• [Task statement] Locate and copy each line in the data that contains the word "will".

========================================================================

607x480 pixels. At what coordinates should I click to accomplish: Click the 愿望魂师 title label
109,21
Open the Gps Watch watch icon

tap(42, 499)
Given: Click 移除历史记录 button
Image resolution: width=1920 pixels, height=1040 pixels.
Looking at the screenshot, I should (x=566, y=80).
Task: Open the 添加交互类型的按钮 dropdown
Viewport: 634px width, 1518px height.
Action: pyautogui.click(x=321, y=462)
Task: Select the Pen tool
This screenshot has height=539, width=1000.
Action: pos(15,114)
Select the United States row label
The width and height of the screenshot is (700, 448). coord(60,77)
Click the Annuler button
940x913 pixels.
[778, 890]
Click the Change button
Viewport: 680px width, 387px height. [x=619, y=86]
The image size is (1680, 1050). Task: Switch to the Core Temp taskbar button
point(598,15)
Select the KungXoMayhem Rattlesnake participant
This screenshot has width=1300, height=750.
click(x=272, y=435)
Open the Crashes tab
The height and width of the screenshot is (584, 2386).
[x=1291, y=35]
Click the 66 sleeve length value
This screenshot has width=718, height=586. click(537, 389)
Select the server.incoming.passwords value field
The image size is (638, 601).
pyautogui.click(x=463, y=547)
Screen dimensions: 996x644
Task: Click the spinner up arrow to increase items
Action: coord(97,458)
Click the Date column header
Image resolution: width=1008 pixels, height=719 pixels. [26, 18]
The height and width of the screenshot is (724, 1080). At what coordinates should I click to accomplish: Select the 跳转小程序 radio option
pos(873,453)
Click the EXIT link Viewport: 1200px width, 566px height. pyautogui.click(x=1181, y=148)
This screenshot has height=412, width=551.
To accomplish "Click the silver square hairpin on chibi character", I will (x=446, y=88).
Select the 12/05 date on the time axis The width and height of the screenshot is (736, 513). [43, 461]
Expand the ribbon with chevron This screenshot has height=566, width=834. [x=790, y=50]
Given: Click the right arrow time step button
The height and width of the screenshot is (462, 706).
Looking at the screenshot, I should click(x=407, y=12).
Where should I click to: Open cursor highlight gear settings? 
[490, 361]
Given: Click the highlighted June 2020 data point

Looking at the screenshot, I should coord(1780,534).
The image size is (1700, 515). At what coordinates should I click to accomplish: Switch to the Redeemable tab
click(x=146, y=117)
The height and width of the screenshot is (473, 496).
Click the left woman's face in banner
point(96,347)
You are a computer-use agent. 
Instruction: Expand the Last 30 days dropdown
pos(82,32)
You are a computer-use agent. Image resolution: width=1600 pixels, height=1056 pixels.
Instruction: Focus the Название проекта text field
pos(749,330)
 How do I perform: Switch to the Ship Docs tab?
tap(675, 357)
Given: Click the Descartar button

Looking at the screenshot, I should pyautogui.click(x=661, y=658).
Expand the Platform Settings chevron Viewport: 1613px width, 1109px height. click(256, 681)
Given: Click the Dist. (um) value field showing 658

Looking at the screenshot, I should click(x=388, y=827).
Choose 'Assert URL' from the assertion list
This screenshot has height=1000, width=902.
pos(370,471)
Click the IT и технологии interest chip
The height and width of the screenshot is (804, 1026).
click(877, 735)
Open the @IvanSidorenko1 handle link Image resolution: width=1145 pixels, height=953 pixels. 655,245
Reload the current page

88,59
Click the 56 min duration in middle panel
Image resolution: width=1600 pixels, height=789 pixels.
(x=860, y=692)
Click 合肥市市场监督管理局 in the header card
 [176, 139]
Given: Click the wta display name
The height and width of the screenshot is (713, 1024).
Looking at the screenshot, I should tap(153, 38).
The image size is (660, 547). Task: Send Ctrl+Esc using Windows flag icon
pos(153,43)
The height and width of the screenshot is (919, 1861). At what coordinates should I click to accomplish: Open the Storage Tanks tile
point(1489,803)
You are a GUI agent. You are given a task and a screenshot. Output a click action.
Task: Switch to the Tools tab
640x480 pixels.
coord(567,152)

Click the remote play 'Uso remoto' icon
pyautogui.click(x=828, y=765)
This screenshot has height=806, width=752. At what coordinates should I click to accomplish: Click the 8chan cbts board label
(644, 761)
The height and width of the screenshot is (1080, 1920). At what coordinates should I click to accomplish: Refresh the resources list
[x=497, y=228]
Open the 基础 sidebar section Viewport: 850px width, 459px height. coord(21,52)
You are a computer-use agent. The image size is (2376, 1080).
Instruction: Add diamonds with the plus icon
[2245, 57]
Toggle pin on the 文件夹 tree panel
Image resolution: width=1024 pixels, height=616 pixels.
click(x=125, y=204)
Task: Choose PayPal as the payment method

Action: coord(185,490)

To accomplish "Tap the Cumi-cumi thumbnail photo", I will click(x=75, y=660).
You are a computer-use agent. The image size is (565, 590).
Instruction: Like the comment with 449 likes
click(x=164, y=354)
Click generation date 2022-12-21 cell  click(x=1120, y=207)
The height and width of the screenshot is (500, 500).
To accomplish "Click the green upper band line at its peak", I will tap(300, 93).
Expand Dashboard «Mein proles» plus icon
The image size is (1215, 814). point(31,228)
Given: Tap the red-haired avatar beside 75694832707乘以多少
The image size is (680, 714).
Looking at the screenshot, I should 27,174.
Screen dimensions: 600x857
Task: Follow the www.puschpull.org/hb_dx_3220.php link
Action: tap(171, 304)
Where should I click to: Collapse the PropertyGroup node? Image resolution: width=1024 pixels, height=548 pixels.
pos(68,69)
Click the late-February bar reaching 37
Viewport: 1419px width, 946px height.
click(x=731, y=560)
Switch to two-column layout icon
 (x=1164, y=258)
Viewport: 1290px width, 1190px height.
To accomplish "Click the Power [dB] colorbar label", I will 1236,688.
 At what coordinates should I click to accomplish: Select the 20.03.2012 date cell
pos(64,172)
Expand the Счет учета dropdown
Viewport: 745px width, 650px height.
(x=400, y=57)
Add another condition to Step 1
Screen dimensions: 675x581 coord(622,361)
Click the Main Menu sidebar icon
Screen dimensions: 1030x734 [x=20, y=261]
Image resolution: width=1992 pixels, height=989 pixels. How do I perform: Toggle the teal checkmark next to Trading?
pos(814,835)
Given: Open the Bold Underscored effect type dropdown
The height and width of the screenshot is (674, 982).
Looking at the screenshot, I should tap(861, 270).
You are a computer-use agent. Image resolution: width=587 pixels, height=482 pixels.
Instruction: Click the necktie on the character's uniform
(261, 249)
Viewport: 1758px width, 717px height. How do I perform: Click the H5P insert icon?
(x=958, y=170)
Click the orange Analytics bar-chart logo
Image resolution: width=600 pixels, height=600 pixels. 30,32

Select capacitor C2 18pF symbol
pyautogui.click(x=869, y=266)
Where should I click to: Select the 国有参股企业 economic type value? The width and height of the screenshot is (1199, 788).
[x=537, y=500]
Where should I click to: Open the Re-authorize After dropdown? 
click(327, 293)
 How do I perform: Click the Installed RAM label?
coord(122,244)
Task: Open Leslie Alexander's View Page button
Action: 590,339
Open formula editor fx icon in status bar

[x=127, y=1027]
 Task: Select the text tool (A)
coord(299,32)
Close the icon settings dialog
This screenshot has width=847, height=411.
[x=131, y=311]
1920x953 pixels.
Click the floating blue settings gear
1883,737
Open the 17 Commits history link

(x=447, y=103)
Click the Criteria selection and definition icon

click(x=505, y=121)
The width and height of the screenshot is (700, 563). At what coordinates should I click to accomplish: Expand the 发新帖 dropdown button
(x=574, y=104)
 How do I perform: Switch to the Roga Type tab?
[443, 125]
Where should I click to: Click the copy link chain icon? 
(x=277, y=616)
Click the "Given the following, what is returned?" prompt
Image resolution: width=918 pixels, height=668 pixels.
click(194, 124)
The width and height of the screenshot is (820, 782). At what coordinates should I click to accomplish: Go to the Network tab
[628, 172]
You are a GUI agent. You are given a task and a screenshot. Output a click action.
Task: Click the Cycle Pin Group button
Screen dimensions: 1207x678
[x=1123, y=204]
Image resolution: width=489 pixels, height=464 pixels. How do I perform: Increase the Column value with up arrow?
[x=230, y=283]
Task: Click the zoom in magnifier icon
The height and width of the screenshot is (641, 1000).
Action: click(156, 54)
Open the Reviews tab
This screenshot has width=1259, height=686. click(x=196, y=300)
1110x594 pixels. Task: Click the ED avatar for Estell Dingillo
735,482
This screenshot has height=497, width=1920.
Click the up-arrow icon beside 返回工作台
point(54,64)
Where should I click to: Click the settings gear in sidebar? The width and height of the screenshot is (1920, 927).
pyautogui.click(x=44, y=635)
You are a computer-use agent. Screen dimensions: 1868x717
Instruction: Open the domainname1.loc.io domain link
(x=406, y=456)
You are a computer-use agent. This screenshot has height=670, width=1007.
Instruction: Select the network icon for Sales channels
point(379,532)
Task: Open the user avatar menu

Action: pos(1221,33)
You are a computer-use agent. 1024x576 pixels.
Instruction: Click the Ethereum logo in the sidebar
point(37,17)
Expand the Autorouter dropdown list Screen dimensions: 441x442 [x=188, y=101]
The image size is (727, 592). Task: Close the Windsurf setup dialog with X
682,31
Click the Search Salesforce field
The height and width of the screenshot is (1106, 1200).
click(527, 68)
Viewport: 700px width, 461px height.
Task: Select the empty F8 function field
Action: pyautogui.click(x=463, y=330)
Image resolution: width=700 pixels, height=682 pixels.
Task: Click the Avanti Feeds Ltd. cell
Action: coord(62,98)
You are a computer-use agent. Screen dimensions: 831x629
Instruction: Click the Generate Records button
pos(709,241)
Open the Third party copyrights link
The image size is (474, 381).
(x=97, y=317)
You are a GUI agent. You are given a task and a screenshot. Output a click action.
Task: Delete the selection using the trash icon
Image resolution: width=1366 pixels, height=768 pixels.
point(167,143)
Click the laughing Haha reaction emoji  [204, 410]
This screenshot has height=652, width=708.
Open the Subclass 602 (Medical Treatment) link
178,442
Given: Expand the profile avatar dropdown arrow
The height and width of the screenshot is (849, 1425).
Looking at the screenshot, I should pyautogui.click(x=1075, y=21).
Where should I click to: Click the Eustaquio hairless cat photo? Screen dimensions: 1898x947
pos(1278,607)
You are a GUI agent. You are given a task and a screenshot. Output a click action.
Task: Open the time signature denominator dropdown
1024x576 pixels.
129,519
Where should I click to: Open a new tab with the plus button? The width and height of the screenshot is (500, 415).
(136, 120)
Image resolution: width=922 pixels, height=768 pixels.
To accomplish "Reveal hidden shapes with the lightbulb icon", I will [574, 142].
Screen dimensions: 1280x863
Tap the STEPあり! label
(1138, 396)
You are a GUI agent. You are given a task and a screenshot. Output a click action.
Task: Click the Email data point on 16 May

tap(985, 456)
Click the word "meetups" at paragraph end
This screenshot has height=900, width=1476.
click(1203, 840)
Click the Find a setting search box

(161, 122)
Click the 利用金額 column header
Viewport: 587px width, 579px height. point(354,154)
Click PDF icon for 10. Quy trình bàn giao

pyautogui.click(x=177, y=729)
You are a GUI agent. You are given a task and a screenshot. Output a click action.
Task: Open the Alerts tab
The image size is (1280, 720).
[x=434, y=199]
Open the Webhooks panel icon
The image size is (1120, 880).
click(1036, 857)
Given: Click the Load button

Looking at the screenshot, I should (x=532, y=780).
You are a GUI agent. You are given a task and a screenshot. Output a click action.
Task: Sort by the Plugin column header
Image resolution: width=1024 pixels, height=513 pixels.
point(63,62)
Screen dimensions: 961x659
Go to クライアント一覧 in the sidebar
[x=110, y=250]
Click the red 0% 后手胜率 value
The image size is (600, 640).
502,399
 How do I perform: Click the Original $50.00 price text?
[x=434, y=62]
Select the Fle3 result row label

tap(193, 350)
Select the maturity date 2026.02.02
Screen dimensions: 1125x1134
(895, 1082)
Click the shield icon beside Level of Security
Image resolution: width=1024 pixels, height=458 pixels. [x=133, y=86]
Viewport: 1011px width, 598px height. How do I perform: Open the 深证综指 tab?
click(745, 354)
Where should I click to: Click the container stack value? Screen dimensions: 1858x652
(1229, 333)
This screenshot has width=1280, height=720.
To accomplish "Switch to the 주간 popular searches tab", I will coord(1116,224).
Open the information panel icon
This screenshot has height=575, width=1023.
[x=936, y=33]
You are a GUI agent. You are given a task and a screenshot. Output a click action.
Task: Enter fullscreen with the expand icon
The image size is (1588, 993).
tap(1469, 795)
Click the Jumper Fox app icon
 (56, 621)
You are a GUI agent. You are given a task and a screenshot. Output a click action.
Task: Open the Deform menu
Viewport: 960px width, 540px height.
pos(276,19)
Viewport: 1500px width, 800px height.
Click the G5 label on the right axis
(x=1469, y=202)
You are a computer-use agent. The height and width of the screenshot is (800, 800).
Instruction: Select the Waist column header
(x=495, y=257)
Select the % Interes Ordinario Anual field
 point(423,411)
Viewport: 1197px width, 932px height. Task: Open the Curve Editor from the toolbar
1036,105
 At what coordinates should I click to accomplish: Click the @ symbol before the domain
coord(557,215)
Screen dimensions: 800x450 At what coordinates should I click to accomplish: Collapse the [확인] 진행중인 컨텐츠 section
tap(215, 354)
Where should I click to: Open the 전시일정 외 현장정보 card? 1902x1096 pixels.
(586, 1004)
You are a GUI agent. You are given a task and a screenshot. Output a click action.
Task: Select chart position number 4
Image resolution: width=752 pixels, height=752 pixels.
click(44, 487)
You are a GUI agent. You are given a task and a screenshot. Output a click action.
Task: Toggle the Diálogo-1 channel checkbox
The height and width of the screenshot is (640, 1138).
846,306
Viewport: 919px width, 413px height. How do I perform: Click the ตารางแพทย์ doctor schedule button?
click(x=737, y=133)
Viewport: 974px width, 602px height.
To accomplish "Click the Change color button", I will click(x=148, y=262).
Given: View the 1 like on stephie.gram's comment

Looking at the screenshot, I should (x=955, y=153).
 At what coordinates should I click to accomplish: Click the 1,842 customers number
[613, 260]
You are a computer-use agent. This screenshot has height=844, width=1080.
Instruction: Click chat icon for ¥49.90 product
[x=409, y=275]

========================================================================

• [Output for this exercise]
To accomplish "Click the silver square hairpin on chibi character", I will (x=446, y=88).
To accomplish "Tap the Cumi-cumi thumbnail photo", I will click(x=75, y=660).
To accomplish "Click the green upper band line at its peak", I will tap(300, 93).
To accomplish "Click the Power [dB] colorbar label", I will 1236,688.
To accomplish "Reveal hidden shapes with the lightbulb icon", I will [574, 142].
To accomplish "Switch to the 주간 popular searches tab", I will coord(1116,224).
To accomplish "Click the Change color button", I will click(x=148, y=262).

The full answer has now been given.